「おはよ」
「おはよう」
「起きてた?」
「今起きた」
「朝何にする?」
「んー、トーストでいい。たまには楽をしろよ、休んで。二度寝でもしろ」
「ジョウ、やっさしい。好き!」
「……なあこれいつまで続けるんだ?」
ふー。
ジョウは深く息をついて天井を見上げる。手にしていた携帯をベッドサイドに放る。
と、数秒もおかず、そこへ
「朝ごはんができるまでよー! おっはよ、ジョウ」
スマイル全開でアルフィンが彼の部屋にやってくる。ノックもせずに中に入り、ジョウのベッドにぴょんと乗り上がる。スプリングがばふんと弾んだ。
「ぐえっ」
腹にチョクで膝が入ったジョウはみっともなく悲鳴を上げる。それにはお構いなしにアルフィンは「今からご飯作りにいって来るね。出来たら呼ぶから待ってて」とご機嫌な様子。
ジョウは腹と頭、どっちを押さえようか迷って、結局頭を押さえた。もう一度ため息をついて、放った携帯をちらっと横目で見る。
「何で毎朝、メッセージアプリでやりとりしなきゃならないんだ?どうせ直接こうやって話すのに」
間近で自分を覗き込むアルフィンに尋ねる。
「それはあ、一番先につながりたいからよ。一日の初めから」
特別感まんさいだもーん。悪びれもせずににこにこするから、ジョウの毒気も抜かれる。いや最初からアルフィン相手に毒なんか持ち合わせてはいないんだが。
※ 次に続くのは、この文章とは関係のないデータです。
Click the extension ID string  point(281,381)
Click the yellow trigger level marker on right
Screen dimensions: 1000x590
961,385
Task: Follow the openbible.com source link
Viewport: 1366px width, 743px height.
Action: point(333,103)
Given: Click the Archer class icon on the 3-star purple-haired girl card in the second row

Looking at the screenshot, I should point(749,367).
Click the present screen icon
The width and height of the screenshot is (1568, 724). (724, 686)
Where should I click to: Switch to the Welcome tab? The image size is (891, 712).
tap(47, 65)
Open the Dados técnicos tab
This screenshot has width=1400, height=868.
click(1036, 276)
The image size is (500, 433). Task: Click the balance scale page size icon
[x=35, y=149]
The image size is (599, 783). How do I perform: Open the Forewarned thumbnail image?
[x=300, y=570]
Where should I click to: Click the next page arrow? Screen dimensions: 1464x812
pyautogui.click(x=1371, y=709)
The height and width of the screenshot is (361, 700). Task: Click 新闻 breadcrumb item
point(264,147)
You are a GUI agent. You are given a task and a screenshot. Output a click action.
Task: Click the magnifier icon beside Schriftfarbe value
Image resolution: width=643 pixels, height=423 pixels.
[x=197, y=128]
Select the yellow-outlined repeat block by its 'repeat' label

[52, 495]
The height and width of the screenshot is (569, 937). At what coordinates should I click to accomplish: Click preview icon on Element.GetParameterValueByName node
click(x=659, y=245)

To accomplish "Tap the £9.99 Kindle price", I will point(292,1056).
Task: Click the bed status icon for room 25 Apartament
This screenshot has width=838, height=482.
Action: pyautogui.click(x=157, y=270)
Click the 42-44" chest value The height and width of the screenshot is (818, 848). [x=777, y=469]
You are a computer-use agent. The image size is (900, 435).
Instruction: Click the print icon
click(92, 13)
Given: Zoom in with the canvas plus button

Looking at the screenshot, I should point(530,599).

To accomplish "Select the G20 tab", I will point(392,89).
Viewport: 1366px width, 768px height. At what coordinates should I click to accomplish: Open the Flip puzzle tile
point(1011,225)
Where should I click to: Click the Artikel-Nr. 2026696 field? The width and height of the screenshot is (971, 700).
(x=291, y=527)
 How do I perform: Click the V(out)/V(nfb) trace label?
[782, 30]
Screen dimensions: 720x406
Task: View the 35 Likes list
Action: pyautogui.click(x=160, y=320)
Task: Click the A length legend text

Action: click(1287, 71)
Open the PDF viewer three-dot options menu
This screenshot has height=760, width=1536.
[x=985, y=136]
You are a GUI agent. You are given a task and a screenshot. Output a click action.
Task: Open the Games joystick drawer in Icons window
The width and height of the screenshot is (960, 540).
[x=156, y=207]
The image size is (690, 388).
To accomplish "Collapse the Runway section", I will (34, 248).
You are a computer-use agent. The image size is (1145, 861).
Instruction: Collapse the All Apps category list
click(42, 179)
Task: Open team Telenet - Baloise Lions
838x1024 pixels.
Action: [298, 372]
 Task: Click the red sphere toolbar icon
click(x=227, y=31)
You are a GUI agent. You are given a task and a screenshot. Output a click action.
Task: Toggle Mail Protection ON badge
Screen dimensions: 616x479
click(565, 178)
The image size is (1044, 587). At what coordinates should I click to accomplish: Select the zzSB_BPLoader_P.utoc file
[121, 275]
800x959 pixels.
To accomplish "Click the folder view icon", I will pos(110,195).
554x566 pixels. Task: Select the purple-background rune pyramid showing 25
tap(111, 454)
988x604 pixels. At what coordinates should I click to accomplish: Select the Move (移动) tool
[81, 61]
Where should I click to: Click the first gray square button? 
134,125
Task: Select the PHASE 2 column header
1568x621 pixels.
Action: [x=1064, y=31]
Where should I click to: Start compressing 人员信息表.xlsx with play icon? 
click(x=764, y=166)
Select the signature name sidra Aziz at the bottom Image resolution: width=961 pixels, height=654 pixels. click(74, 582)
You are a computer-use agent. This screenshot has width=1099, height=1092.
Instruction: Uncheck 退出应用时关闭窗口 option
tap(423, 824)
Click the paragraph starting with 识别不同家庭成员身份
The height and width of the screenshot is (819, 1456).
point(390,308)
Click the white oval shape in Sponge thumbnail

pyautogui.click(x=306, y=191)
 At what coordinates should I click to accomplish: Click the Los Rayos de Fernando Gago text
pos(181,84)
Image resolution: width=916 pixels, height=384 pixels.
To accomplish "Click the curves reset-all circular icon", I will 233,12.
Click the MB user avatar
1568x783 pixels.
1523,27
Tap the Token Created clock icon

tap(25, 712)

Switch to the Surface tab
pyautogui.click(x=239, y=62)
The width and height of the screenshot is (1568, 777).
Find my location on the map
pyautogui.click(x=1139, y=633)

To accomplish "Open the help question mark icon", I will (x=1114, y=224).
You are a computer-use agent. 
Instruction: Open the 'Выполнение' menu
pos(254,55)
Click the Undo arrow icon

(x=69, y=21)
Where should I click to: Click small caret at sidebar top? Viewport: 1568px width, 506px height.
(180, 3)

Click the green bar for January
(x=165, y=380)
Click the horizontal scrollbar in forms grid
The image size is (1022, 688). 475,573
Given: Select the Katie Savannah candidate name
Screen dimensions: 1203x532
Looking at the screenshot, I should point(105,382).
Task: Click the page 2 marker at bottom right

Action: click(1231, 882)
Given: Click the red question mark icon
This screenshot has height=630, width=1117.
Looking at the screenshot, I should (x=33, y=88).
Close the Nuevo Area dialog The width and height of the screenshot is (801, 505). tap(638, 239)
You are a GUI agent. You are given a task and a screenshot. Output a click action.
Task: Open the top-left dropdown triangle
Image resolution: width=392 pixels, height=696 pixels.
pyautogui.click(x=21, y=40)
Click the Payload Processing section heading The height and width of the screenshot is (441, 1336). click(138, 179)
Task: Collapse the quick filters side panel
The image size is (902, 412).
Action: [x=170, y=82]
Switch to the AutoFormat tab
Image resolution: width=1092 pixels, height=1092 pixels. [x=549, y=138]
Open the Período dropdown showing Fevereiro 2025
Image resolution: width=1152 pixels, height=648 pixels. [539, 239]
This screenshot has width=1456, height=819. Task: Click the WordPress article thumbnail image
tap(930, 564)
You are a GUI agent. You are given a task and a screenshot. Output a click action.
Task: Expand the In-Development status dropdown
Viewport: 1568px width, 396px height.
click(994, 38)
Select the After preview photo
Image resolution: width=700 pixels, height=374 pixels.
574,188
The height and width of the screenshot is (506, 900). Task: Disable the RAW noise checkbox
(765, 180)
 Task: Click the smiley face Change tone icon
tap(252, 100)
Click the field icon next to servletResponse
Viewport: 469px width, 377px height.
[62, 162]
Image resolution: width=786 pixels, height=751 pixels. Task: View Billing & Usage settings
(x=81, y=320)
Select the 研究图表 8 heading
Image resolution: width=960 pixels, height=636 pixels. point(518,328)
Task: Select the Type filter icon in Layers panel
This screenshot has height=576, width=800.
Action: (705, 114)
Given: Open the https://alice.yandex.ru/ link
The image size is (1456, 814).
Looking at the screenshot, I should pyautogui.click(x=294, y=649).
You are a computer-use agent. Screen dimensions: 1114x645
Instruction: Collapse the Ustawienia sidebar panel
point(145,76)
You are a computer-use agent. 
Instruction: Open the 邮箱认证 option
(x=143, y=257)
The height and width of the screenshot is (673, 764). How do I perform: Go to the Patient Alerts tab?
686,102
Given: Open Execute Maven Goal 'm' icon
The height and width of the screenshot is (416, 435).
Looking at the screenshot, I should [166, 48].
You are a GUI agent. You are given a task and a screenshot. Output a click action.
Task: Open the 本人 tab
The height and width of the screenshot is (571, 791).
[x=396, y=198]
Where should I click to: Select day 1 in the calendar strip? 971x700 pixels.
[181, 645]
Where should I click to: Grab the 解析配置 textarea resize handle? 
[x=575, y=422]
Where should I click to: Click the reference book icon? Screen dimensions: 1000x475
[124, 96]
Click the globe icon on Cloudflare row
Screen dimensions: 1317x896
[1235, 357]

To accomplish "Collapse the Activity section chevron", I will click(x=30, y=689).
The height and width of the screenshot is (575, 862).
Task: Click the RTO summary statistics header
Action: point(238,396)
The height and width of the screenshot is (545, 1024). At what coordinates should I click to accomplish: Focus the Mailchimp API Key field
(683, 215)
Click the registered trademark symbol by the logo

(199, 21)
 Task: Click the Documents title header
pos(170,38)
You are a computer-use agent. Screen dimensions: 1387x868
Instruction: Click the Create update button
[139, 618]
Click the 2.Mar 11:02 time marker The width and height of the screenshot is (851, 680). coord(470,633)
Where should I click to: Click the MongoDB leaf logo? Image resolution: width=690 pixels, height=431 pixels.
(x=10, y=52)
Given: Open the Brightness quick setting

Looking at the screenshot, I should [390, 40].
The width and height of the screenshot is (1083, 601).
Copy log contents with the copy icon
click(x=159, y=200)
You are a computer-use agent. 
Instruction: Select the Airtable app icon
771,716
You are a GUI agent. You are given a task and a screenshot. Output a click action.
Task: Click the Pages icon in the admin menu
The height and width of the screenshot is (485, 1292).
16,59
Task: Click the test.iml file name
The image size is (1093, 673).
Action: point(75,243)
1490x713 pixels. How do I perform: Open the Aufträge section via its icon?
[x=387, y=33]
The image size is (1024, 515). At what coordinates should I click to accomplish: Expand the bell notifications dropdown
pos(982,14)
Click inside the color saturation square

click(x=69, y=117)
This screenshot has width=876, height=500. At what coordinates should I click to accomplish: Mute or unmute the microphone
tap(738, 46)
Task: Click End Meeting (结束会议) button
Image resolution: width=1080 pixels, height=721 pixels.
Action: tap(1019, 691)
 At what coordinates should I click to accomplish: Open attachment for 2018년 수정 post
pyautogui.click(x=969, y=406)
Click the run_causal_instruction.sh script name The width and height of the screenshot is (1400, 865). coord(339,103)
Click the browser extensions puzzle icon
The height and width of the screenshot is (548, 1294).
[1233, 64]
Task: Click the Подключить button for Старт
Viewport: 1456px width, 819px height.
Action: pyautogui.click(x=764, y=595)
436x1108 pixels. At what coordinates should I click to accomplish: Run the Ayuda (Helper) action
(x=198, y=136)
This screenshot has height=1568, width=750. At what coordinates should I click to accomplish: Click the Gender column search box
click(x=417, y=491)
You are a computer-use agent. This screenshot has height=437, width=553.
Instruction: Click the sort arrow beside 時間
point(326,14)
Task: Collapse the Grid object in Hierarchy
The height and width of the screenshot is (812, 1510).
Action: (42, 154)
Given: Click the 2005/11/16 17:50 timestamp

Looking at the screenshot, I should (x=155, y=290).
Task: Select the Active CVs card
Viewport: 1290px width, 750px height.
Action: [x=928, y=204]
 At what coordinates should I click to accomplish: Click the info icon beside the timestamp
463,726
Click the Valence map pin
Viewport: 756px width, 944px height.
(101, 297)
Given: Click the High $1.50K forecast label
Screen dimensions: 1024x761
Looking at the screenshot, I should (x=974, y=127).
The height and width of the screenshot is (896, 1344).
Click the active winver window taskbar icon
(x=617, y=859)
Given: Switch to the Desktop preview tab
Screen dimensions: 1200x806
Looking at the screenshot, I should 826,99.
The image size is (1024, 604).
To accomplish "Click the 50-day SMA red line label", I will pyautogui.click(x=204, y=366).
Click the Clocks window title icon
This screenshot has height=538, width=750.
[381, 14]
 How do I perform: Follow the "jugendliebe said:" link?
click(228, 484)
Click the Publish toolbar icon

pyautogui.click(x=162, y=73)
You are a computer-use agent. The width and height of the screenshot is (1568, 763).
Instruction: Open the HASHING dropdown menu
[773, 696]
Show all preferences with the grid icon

それでも自分を励まして、いつか言ってやろうと思っていたことを口にする。
「どうせこうやって直接起こしに来るのに?」
「どうせはないでしょ? 来てくださるのに、の言い間違いじゃ?」
ジョウは慌てて言い直す。
「来てくださるのは、確かに嬉しいですが。朝起き抜けで寝ぼけたままアプリでメッセージ打つの、面倒……じゃない、ひと手間というかだな」
もごもご。ジョウが口ごもる。と、
「ジョウ、あたしとやりとりするの、手間? 面倒?」
アルフィンの顔が曇る。美しい柳眉が寄せられ、頬がぷうっと膨らんだ。
「……う」
その表情で迫られると、ジョウは弱い。言葉に詰まる。
アルフィンは持っていた携帯を取り出し、手早く何かを打ち込んだ。それから画面を彼に見せて
「ーーというわけ」
うふふと微笑む。
「む……」
ジョウは文面を読んで硬直。動きを止めて赤くなった。
視線を天井に向けて、一度目を閉じた。
「~~ありがとう、ございます」
観念したように囁く。アルフィンはうんうんと何度か頷いて
「アプリってほんと便利ね、ありがたいわあ」
と言った。
--しゃあない。明日ぐらいは俺からメッセージ送ってみるかな。
こんな可愛い文面、見せられちゃなあ……。
アルフィンを抱え、頭をよしよしと撫でてやりながら、「毎朝、さんきゅ」と言ってジョウは彼女の額に口づけた。
END
LINEとかあったら、きっとアルフィンはこういう使い方してると思って書きました。
ええー、最後の殺し文句は一体…?気になる。
J君、寝起きのメッセなんて容赦なく既読スルーしそうなタイプなのに姫には甘いのねえ。。。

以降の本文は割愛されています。